# Know how to use EastWest Hollywood Woodwinds really well.



## secondtiersound (Apr 8, 2021)

This older library, probably not the best one that EastWest produced, is still quite ok when you know how to use it properly. Not as confusing as the string library, there are still a lot of questions on how to use the patches properly. In this video, I will dispel this confusion. You will know this library in and out after this video. I intend to also cover the other libraries in the EastWest Hollywood Orchestra soon. 

If you haven't bought BBC Pro yet (and or the upcoming Opus seems a little pricey) and you have the composer cloud subscription (or the library lying around somewhere), give it another look. If you know it well, it can still serve you better than most orchestral libraries out there.
Cheers!
Link to video:


----------



## TiagoG (Apr 9, 2021)

Very helpful video, thanks for sharing. It's the only WW library I have (via CC), being a beginner. 

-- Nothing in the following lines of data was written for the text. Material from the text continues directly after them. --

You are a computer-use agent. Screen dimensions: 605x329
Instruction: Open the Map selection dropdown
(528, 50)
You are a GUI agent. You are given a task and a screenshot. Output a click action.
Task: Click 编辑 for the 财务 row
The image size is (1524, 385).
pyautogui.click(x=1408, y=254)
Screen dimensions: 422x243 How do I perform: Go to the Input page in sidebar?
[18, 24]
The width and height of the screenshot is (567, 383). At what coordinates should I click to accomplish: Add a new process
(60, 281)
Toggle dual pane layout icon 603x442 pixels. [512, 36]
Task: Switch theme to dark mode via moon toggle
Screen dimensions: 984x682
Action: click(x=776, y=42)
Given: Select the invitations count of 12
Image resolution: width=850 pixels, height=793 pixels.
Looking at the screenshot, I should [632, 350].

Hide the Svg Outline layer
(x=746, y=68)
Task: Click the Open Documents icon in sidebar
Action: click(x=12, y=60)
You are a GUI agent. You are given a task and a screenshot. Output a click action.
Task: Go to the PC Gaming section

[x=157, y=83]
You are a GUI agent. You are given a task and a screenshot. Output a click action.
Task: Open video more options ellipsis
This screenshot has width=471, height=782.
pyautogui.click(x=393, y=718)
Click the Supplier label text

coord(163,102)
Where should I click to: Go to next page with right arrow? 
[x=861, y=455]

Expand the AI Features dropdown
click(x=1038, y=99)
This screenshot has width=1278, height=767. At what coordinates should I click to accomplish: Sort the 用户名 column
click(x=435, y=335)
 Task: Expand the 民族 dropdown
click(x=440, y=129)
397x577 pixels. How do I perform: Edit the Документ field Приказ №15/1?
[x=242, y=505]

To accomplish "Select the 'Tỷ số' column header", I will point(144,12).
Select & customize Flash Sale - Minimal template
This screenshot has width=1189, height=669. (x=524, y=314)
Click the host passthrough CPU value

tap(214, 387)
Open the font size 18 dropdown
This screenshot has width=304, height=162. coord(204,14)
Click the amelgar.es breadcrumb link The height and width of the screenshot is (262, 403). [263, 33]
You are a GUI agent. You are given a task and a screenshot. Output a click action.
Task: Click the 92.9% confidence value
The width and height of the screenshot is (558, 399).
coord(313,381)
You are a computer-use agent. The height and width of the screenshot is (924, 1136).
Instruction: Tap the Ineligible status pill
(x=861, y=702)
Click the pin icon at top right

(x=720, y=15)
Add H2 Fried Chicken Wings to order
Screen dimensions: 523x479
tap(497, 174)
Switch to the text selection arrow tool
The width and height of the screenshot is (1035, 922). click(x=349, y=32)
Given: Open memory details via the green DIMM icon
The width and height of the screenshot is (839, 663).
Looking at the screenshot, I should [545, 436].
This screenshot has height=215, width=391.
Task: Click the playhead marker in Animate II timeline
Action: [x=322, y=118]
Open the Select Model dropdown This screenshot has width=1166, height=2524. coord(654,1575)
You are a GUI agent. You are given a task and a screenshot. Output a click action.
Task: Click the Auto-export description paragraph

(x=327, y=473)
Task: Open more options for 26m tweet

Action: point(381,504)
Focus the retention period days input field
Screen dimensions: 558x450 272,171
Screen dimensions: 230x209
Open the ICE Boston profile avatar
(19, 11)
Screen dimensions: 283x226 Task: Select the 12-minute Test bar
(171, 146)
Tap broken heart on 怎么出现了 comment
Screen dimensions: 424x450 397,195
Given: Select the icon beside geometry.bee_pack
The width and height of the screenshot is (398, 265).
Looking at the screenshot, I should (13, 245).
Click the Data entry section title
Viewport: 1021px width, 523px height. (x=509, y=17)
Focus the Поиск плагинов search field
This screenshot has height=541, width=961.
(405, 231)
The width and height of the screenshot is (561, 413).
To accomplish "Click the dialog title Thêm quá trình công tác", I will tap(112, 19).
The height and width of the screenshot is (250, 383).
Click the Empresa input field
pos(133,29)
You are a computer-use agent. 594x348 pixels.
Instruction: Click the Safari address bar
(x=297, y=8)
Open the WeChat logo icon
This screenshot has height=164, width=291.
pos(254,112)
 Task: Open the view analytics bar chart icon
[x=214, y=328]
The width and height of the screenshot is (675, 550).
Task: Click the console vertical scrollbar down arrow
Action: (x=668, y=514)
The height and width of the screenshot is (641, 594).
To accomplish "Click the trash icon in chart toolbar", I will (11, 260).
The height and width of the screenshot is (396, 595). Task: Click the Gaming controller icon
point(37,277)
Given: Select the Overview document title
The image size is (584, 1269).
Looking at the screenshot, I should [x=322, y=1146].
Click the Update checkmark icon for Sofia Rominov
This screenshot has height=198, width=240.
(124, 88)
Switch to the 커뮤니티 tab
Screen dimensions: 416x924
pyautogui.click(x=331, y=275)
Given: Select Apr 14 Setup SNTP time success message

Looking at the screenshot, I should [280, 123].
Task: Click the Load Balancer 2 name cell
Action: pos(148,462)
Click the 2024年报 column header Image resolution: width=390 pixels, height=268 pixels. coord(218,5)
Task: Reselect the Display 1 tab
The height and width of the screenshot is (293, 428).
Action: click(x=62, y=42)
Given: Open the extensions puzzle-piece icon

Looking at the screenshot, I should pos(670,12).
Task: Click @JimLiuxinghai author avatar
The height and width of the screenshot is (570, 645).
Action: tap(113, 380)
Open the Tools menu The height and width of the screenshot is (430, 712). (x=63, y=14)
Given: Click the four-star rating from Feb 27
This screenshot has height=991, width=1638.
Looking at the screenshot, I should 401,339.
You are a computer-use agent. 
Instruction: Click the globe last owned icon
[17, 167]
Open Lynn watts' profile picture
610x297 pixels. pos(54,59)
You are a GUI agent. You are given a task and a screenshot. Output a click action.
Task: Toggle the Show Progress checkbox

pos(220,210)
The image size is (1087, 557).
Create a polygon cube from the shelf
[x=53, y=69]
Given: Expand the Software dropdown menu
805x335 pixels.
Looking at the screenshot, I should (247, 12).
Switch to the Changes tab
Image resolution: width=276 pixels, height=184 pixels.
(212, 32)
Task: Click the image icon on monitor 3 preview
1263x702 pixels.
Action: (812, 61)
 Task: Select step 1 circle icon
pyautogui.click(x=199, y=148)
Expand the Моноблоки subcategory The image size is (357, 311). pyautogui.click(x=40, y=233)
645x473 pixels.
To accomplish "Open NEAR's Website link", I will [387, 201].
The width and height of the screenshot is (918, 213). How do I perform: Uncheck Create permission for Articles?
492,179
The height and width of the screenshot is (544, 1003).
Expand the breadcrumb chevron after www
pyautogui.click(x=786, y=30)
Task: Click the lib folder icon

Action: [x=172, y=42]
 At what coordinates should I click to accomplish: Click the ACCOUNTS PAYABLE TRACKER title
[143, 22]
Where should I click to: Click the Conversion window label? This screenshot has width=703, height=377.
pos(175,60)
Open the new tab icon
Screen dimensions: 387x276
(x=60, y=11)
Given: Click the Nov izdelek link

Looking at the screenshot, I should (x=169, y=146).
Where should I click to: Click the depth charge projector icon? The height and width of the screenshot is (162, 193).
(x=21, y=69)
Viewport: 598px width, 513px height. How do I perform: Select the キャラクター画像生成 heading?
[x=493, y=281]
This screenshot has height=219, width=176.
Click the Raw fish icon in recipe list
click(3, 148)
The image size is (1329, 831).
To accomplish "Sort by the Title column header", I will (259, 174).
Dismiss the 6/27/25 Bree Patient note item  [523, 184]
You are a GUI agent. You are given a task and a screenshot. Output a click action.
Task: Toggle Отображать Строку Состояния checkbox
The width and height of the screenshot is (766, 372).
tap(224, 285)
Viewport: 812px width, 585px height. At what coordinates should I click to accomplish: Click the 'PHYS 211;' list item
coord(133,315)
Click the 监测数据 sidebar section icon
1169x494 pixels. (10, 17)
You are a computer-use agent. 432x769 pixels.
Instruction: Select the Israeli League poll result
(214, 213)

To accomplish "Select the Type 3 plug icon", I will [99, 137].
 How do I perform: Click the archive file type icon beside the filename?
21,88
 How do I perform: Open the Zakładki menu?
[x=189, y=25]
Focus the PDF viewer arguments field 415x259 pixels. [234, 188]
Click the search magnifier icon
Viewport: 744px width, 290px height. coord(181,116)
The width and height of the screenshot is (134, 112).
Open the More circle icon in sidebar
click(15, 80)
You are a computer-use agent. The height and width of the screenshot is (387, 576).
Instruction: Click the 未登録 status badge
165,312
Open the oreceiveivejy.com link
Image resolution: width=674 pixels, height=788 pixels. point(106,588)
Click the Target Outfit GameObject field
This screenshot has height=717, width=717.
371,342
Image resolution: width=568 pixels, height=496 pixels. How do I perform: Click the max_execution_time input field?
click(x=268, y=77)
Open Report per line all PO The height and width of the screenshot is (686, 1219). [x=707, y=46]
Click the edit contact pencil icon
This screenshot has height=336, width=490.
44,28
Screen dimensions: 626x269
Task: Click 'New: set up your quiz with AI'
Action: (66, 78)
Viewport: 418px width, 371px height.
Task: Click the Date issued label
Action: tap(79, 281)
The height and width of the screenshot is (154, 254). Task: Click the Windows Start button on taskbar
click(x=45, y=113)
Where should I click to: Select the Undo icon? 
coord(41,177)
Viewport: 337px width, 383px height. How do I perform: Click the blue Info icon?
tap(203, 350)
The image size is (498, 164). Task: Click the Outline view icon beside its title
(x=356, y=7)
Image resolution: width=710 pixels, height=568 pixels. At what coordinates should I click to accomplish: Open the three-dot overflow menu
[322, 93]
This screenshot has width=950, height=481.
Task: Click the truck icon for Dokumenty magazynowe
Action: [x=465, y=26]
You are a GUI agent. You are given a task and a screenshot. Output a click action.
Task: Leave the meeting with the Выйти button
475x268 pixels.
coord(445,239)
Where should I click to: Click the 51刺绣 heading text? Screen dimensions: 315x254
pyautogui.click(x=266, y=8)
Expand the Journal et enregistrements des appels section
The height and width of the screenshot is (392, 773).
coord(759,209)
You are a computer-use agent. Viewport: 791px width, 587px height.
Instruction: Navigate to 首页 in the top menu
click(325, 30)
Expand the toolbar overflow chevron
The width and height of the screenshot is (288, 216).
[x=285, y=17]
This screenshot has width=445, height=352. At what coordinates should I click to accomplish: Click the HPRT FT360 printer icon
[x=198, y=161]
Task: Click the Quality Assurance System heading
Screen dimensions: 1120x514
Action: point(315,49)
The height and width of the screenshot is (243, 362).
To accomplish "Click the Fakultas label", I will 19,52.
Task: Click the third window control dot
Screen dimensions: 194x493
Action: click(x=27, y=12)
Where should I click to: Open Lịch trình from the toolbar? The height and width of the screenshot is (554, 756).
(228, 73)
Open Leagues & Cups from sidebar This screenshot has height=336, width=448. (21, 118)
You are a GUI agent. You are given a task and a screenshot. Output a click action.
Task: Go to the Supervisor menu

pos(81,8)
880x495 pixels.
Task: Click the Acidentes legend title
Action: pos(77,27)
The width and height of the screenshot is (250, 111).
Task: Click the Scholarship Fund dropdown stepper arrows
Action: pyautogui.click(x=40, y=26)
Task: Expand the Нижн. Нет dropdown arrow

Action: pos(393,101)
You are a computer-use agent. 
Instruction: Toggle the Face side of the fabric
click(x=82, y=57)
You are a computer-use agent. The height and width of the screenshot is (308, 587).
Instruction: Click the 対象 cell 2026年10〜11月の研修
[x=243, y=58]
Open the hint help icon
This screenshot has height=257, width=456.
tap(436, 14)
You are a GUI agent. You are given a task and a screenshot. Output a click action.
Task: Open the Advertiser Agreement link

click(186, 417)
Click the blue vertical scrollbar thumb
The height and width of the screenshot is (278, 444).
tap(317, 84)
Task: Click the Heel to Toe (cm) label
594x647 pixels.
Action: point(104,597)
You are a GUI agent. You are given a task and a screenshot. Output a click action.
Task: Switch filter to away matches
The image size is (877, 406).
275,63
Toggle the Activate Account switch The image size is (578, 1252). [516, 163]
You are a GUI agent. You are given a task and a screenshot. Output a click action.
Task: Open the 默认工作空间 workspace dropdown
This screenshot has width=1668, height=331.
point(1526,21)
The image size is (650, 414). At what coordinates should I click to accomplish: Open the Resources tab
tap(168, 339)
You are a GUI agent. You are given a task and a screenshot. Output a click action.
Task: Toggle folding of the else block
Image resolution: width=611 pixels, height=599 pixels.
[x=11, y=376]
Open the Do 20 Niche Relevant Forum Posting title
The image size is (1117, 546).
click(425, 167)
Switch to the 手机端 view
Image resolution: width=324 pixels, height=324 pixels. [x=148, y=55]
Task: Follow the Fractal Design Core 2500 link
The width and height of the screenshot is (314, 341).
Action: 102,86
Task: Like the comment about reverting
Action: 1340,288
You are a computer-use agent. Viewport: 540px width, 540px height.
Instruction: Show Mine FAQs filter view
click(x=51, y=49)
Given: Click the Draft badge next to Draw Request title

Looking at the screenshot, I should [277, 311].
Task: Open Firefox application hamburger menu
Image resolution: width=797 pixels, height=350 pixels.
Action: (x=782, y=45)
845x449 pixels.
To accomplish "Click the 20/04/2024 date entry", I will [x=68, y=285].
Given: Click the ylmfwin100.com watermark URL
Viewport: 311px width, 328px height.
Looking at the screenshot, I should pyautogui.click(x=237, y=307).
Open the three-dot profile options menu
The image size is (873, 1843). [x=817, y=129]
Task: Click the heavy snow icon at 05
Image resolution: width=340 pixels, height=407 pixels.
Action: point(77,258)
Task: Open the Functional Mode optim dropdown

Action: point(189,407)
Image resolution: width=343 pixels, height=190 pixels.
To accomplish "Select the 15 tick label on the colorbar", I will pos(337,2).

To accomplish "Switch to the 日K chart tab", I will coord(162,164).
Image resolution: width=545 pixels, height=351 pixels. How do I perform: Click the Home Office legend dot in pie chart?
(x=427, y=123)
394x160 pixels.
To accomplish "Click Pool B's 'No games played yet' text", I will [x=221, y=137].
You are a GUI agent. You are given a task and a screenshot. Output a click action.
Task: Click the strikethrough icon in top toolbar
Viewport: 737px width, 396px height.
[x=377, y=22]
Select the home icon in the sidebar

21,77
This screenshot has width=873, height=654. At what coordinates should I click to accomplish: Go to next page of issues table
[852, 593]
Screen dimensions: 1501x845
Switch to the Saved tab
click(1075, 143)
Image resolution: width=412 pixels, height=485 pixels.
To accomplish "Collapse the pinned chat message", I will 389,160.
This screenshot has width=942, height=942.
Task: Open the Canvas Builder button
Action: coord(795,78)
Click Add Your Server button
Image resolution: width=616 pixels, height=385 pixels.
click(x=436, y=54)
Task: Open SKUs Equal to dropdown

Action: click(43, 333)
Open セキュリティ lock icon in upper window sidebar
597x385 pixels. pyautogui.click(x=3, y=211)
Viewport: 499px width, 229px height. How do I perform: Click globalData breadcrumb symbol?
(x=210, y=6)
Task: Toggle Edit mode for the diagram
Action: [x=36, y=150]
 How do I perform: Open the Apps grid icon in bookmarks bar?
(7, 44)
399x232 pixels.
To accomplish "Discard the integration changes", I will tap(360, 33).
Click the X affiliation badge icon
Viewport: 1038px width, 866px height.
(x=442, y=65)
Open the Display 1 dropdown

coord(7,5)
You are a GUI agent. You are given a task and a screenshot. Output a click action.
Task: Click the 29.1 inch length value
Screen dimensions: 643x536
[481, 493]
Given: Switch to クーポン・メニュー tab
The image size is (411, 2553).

It can be too easy to jump the gun and buy the next shiny thing before fully exploring what you already have.


----------



## Kery Michael (Apr 9, 2021)

Thanks! I’ll check it out.


----------



## secondtiersound (Apr 9, 2021)

TiagoG said:


> Very helpful video, thanks for sharing. It's the only WW library I have (via CC), being a beginner.
> 
> It can be too easy to jump the gun and buy the next shiny thing before fully exploring what you already have.


Absolutely! This thing can still pull off a trick or two


----------



## Nimrod7 (Apr 9, 2021)

Thanks for sharing I am watching right now, and enjoying it so far! Great job!


----------



## cqd (Apr 9, 2021)

I really think the tone of these woodwinds is close to the best out there..

I think half of the people saying they're not great just read it on the internet..

Can't actually wait to see how they turn out in opus..


----------



## secondtiersound (Apr 9, 2021)

cqd said:


> I really think the tone of these woodwinds is close to the best out there..
> 
> I think half of the people saying they're not great just read it on the internet..
> 
> Can't actually wait to see how they turn out in opus..


The library is definitely good, but the there are some issues though. But then again, what library doesn't have issues?
Cheers!


----------



## Markrs (Apr 9, 2021)

secondtiersound said:


> I intend to also cover the other libraries in the EastWest Hollywood Orchestra soon.


This would be amazing. I think EW Hollywood Orchestra is quite an intimidating library, yet it is probably the one quite a few beginners have, so a guide to using them would be very helpful.


----------